Provide the entries once more, identical in every word.

───── RECORDS FOR THIS EXERCISE

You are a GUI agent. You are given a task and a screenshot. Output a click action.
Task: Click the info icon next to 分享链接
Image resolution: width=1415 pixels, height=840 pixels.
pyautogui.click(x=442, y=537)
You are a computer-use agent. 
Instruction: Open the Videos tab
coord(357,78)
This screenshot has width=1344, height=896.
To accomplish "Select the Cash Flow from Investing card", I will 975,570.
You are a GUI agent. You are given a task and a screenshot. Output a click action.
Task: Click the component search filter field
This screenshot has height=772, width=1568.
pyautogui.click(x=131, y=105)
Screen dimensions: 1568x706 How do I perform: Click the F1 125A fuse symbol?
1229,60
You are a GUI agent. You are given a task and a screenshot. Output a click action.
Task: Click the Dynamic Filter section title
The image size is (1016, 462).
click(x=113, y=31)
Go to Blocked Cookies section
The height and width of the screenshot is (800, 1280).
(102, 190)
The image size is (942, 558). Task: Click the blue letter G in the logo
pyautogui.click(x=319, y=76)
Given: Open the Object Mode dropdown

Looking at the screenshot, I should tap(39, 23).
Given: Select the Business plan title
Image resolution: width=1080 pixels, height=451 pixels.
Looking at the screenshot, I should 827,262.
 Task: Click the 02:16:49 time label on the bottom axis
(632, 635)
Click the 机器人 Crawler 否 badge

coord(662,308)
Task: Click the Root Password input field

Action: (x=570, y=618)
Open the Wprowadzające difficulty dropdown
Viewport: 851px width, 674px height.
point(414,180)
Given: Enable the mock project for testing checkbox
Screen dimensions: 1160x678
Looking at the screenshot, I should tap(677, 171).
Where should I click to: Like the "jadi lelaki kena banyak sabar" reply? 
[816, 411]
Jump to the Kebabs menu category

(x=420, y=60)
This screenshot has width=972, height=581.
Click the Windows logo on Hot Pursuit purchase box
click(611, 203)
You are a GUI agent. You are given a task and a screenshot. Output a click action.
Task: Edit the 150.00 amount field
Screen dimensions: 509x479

──────────

- [SOLUTION FOR THIS EXERCISE]
You are a GUI agent. You are given a task and a screenshot. Output a click action.
Task: Click the info icon next to 分享链接
Image resolution: width=1415 pixels, height=840 pixels.
pyautogui.click(x=442, y=537)
You are a computer-use agent. 
Instruction: Open the Videos tab
coord(357,78)
This screenshot has width=1344, height=896.
To accomplish "Select the Cash Flow from Investing card", I will 975,570.
You are a GUI agent. You are given a task and a screenshot. Output a click action.
Task: Click the component search filter field
This screenshot has height=772, width=1568.
pyautogui.click(x=131, y=105)
Screen dimensions: 1568x706 How do I perform: Click the F1 125A fuse symbol?
1229,60
You are a GUI agent. You are given a task and a screenshot. Output a click action.
Task: Click the Dynamic Filter section title
The image size is (1016, 462).
click(x=113, y=31)
Go to Blocked Cookies section
The height and width of the screenshot is (800, 1280).
(102, 190)
The image size is (942, 558). Task: Click the blue letter G in the logo
pyautogui.click(x=319, y=76)
Given: Open the Object Mode dropdown

Looking at the screenshot, I should tap(39, 23).
Given: Select the Business plan title
Image resolution: width=1080 pixels, height=451 pixels.
Looking at the screenshot, I should 827,262.
 Task: Click the 02:16:49 time label on the bottom axis
(632, 635)
Click the 机器人 Crawler 否 badge

coord(662,308)
Task: Click the Root Password input field

Action: (x=570, y=618)
Open the Wprowadzające difficulty dropdown
Viewport: 851px width, 674px height.
point(414,180)
Given: Enable the mock project for testing checkbox
Screen dimensions: 1160x678
Looking at the screenshot, I should tap(677, 171).
Where should I click to: Like the "jadi lelaki kena banyak sabar" reply? 
[816, 411]
Jump to the Kebabs menu category

(x=420, y=60)
This screenshot has width=972, height=581.
Click the Windows logo on Hot Pursuit purchase box
click(611, 203)
You are a GUI agent. You are given a task and a screenshot. Output a click action.
Task: Edit the 150.00 amount field
Screen dimensions: 509x479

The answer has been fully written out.